Please copy each line of the records below that holds the word "chart".

[Items from a data source]
++++++++++

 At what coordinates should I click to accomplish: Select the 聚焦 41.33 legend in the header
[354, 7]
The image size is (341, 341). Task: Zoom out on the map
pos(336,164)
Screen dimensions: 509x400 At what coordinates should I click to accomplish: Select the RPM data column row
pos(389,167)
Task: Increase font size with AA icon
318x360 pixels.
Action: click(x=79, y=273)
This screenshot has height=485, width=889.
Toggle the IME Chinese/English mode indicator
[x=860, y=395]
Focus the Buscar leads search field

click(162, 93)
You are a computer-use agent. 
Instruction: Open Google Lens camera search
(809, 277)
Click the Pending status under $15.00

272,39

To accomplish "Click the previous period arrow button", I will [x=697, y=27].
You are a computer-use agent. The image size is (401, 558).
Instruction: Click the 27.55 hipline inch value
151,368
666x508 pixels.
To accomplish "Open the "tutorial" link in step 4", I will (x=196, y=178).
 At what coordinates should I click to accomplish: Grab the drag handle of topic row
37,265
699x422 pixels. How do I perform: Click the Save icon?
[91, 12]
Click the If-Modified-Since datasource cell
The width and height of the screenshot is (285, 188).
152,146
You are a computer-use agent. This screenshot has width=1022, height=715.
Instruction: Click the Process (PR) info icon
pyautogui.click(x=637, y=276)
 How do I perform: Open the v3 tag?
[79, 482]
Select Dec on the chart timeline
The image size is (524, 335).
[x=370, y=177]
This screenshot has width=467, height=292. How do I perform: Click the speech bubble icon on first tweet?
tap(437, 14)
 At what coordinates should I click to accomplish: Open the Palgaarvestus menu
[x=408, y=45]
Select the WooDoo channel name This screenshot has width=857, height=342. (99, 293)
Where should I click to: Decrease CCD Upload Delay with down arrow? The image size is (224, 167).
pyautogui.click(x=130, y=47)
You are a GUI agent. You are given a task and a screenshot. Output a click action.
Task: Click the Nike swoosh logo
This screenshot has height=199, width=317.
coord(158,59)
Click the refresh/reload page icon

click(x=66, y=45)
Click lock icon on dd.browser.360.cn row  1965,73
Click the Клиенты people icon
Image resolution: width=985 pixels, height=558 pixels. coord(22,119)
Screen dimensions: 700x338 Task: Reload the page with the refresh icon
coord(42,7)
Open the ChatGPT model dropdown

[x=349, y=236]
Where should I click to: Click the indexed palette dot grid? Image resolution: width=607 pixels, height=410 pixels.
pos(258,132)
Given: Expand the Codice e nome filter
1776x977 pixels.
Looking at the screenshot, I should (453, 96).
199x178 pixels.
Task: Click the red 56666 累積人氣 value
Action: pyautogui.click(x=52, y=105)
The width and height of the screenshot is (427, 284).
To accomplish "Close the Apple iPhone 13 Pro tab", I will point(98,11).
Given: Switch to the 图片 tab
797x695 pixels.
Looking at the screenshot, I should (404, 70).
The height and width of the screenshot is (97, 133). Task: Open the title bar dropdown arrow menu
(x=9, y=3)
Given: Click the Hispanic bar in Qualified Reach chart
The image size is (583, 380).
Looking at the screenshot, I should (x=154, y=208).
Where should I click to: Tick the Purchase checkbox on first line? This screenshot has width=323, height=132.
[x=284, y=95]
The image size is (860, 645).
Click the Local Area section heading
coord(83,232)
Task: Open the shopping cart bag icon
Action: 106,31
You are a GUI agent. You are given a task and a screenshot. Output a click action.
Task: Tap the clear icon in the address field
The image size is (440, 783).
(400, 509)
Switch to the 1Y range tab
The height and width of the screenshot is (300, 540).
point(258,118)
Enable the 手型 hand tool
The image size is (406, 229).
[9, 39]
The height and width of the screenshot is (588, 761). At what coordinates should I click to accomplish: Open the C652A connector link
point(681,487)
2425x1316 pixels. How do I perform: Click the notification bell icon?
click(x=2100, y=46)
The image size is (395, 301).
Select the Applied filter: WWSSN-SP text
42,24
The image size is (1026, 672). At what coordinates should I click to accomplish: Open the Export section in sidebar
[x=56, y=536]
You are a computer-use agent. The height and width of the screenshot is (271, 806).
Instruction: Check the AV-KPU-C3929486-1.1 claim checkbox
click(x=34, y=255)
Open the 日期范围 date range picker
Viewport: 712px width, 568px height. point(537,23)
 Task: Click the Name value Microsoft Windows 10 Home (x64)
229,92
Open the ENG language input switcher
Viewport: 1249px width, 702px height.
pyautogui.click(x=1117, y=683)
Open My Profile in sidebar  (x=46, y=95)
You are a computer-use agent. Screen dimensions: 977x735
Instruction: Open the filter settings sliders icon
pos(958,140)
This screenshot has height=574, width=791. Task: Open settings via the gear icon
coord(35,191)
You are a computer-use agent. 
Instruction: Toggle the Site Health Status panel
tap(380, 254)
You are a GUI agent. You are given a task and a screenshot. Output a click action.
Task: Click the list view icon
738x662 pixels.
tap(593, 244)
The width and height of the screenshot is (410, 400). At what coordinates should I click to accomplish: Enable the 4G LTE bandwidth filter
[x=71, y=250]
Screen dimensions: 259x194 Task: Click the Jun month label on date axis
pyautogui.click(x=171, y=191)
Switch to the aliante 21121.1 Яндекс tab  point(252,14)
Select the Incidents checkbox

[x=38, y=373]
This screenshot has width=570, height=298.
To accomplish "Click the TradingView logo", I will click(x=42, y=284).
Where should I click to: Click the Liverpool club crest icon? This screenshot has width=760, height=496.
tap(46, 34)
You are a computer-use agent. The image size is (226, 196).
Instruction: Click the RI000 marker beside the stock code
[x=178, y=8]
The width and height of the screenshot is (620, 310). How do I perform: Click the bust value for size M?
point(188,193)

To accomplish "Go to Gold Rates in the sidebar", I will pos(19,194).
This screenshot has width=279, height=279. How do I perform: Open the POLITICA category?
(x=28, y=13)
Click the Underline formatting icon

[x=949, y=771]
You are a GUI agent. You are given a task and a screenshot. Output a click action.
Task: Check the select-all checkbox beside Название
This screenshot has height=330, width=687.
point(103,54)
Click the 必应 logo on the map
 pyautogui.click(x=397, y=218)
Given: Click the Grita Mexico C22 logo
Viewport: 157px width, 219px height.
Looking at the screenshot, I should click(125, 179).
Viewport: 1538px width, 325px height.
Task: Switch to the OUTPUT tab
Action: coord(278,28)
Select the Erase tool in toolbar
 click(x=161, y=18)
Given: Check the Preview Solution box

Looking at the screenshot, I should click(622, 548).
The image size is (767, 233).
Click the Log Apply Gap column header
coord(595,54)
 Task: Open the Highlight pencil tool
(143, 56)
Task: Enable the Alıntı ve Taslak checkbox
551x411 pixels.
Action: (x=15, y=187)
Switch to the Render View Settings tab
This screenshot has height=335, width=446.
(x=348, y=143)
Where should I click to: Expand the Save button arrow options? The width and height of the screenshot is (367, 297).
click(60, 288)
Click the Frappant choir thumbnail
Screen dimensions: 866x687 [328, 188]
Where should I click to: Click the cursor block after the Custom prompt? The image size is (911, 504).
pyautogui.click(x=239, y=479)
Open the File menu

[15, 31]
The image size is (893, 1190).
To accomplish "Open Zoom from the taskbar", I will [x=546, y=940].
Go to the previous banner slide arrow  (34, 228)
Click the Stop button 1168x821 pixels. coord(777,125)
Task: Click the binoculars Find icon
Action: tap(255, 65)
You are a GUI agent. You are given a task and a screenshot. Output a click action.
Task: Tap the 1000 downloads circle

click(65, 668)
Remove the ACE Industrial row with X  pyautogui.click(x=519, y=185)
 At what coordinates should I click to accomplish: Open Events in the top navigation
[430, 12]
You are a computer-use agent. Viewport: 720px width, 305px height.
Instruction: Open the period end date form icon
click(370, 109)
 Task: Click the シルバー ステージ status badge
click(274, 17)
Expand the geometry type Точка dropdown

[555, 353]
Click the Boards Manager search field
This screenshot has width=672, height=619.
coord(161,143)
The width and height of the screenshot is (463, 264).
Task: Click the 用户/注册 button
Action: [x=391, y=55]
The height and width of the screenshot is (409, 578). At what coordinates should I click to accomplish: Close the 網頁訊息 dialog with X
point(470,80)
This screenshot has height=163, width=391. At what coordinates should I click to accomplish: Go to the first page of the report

++++++++++

### ANSWER SECTION
Select Dec on the chart timeline
Given: Click the Hispanic bar in Qualified Reach chart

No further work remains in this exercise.